• What is being asked:
Omitting all pictures, copy word for word the lines from the line containing "Where should I" through the final line of the entries.

(Dataset entries)
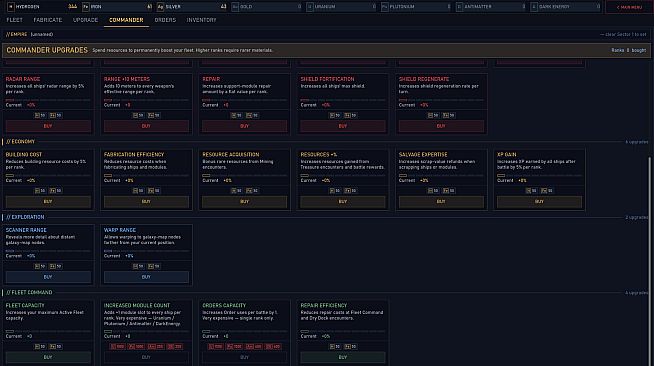
Task: Click the Uranium resource icon
Action: (310, 7)
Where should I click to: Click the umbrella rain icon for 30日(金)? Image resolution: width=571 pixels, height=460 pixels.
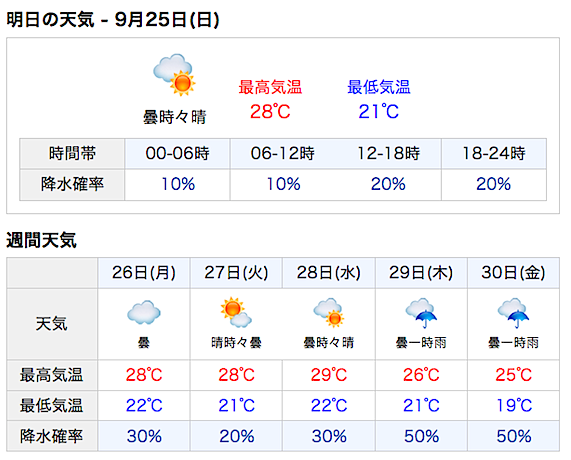tap(513, 313)
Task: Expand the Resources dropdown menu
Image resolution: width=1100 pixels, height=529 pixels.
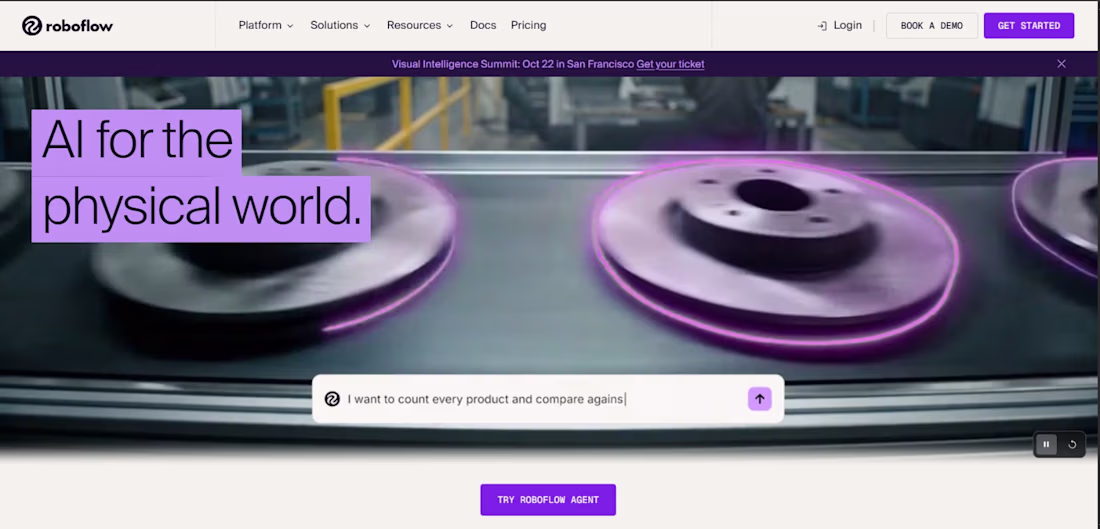Action: click(420, 25)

• Task answer:
Where should I click to: Click the umbrella rain icon for 30日(金)? Image resolution: width=571 pixels, height=460 pixels.
tap(513, 313)
Task: Expand the Resources dropdown menu
Image resolution: width=1100 pixels, height=529 pixels.
Action: click(420, 25)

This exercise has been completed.